AI that is capable of generating images, voices and videos in real-time will be connected to LLMs. This means that it will be possible to have a personalized assistant that looks like a human and which appears on your computer screen (or phone, or VR/AR headset, etc). This human will move dynamically. You will be able to customize their appearance, their outfit, their voice and personality. You WILL befriend them. They will end up knowing more about you than anyone outside of your immediate family - and maybe even more. The value proposition of essentially having a 24/7 friend dedicated to making you happy and efficient will be enormous. Millions of people will use them and forget all about any perceived invasion of privacy. Big Tech will hold back from offering something similar for obvious reasons.
Even if “Siri” or “Hey Google” is better integrated with the real-time world and is more useful from a purely utilitarian standpoint - my belief is that the vast majority of younger humans (at the least) will opt to use the thing that facilitates a personal relationship.

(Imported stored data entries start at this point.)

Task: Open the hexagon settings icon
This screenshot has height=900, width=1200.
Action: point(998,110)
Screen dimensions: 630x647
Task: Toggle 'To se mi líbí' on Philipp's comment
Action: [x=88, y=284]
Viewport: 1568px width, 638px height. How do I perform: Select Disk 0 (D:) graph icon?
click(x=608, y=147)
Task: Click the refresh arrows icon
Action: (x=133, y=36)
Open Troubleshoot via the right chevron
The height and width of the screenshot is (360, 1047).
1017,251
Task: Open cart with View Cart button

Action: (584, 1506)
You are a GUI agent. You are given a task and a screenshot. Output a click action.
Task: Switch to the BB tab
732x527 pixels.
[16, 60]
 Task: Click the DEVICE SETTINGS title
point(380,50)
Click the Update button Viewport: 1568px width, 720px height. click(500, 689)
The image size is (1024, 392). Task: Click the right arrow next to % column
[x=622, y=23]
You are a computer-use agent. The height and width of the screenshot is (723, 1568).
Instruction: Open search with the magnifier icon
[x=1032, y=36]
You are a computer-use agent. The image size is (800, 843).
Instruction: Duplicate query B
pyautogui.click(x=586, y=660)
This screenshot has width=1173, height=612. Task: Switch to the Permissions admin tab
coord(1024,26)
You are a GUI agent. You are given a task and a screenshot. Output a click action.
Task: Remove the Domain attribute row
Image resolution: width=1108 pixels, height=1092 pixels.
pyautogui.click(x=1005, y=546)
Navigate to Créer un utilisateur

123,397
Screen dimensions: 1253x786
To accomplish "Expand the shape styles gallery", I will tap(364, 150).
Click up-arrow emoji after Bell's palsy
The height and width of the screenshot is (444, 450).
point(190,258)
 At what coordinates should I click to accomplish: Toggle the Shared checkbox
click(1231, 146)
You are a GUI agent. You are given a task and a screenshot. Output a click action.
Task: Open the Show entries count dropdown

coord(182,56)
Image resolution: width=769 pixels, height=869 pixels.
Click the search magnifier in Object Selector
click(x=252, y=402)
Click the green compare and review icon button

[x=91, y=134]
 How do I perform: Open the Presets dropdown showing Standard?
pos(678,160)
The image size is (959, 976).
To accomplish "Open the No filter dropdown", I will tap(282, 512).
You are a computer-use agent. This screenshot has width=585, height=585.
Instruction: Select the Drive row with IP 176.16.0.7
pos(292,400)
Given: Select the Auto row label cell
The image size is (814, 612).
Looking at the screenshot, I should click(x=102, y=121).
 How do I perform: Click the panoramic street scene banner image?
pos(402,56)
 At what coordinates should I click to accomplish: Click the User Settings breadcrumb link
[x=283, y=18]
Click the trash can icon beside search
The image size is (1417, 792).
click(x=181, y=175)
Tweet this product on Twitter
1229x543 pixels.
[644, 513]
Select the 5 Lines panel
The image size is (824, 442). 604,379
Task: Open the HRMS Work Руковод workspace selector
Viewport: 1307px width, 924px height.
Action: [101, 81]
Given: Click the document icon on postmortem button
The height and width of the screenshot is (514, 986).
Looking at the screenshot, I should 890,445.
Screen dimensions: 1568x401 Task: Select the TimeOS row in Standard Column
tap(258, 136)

Having a personal relationship with an AI - an AI that also gets to know your friends and family and everything about your life - might end up being a moat that Big Tech can’t break through. For fear over “privacy” they may open the door for a new company to build a monopoly around an entire generation.
The next ten years are going to be wild.
"Consider how ridiculous it is to think that seeing a personalized ad is an invasion of privacy while simultaneously cataloging your life online"
I have found this irony to be most amusing as well ! Oh well.....
Great article !
Really thought-provoking writing Ben. Thank you!